# Source material:
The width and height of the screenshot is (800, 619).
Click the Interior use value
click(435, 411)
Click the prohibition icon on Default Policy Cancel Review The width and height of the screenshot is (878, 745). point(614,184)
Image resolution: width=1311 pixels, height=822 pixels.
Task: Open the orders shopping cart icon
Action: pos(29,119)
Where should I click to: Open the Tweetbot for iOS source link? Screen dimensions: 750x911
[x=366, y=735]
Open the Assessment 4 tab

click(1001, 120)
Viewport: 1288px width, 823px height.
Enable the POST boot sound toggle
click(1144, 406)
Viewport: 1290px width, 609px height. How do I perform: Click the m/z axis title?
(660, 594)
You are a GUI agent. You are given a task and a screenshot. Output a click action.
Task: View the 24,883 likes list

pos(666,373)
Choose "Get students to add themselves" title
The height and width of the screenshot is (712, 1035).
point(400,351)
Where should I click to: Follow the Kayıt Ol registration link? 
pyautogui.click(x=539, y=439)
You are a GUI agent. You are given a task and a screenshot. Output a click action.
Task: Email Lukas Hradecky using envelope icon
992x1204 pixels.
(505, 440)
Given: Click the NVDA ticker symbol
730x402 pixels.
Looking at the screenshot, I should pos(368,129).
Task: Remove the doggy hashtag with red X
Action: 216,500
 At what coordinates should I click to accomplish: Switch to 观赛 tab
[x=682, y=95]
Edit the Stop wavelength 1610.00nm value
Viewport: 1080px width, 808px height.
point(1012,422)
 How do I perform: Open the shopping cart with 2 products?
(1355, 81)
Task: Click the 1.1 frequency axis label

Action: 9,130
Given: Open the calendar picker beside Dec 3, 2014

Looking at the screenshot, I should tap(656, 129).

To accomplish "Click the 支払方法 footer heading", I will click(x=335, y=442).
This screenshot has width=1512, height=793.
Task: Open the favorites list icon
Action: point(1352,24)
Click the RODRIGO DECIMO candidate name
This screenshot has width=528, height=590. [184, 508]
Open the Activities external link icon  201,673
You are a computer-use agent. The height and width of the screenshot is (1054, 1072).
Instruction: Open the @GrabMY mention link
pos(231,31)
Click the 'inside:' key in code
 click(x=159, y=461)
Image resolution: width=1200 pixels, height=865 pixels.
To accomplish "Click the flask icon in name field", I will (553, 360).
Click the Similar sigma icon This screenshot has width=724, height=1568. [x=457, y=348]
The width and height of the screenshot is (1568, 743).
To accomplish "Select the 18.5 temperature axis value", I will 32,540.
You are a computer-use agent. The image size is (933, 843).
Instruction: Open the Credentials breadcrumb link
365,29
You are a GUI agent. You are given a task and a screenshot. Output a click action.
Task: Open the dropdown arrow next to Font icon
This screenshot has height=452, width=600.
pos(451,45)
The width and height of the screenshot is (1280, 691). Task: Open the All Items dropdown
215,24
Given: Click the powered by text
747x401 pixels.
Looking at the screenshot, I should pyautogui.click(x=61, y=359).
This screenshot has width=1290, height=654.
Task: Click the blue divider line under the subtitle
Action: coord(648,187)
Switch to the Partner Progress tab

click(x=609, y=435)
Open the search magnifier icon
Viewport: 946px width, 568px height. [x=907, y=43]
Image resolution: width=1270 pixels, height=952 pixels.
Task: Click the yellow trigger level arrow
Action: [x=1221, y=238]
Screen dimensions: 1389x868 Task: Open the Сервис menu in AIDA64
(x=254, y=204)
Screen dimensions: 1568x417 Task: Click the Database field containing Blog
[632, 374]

# Problem:
The records above should be copied out again in full, exactly as they appear.

# Output:
The width and height of the screenshot is (800, 619).
Click the Interior use value
click(435, 411)
Click the prohibition icon on Default Policy Cancel Review The width and height of the screenshot is (878, 745). point(614,184)
Image resolution: width=1311 pixels, height=822 pixels.
Task: Open the orders shopping cart icon
Action: pos(29,119)
Where should I click to: Open the Tweetbot for iOS source link? Screen dimensions: 750x911
[x=366, y=735]
Open the Assessment 4 tab

click(1001, 120)
Viewport: 1288px width, 823px height.
Enable the POST boot sound toggle
click(1144, 406)
Viewport: 1290px width, 609px height. How do I perform: Click the m/z axis title?
(660, 594)
You are a GUI agent. You are given a task and a screenshot. Output a click action.
Task: View the 24,883 likes list

pos(666,373)
Choose "Get students to add themselves" title
The height and width of the screenshot is (712, 1035).
point(400,351)
Where should I click to: Follow the Kayıt Ol registration link? 
pyautogui.click(x=539, y=439)
You are a GUI agent. You are given a task and a screenshot. Output a click action.
Task: Email Lukas Hradecky using envelope icon
992x1204 pixels.
(505, 440)
Given: Click the NVDA ticker symbol
730x402 pixels.
Looking at the screenshot, I should pos(368,129).
Task: Remove the doggy hashtag with red X
Action: 216,500
 At what coordinates should I click to accomplish: Switch to 观赛 tab
[x=682, y=95]
Edit the Stop wavelength 1610.00nm value
Viewport: 1080px width, 808px height.
point(1012,422)
 How do I perform: Open the shopping cart with 2 products?
(1355, 81)
Task: Click the 1.1 frequency axis label

Action: 9,130
Given: Open the calendar picker beside Dec 3, 2014

Looking at the screenshot, I should tap(656, 129).

To accomplish "Click the 支払方法 footer heading", I will click(x=335, y=442).
This screenshot has width=1512, height=793.
Task: Open the favorites list icon
Action: point(1352,24)
Click the RODRIGO DECIMO candidate name
This screenshot has width=528, height=590. [184, 508]
Open the Activities external link icon  201,673
You are a computer-use agent. The height and width of the screenshot is (1054, 1072).
Instruction: Open the @GrabMY mention link
pos(231,31)
Click the 'inside:' key in code
 click(x=159, y=461)
Image resolution: width=1200 pixels, height=865 pixels.
To accomplish "Click the flask icon in name field", I will (553, 360).
Click the Similar sigma icon This screenshot has width=724, height=1568. [x=457, y=348]
The width and height of the screenshot is (1568, 743).
To accomplish "Select the 18.5 temperature axis value", I will 32,540.
You are a computer-use agent. The image size is (933, 843).
Instruction: Open the Credentials breadcrumb link
365,29
You are a GUI agent. You are given a task and a screenshot. Output a click action.
Task: Open the dropdown arrow next to Font icon
This screenshot has height=452, width=600.
pos(451,45)
The width and height of the screenshot is (1280, 691). Task: Open the All Items dropdown
215,24
Given: Click the powered by text
747x401 pixels.
Looking at the screenshot, I should pyautogui.click(x=61, y=359).
This screenshot has width=1290, height=654.
Task: Click the blue divider line under the subtitle
Action: coord(648,187)
Switch to the Partner Progress tab

click(x=609, y=435)
Open the search magnifier icon
Viewport: 946px width, 568px height. [x=907, y=43]
Image resolution: width=1270 pixels, height=952 pixels.
Task: Click the yellow trigger level arrow
Action: [x=1221, y=238]
Screen dimensions: 1389x868 Task: Open the Сервис menu in AIDA64
(x=254, y=204)
Screen dimensions: 1568x417 Task: Click the Database field containing Blog
[632, 374]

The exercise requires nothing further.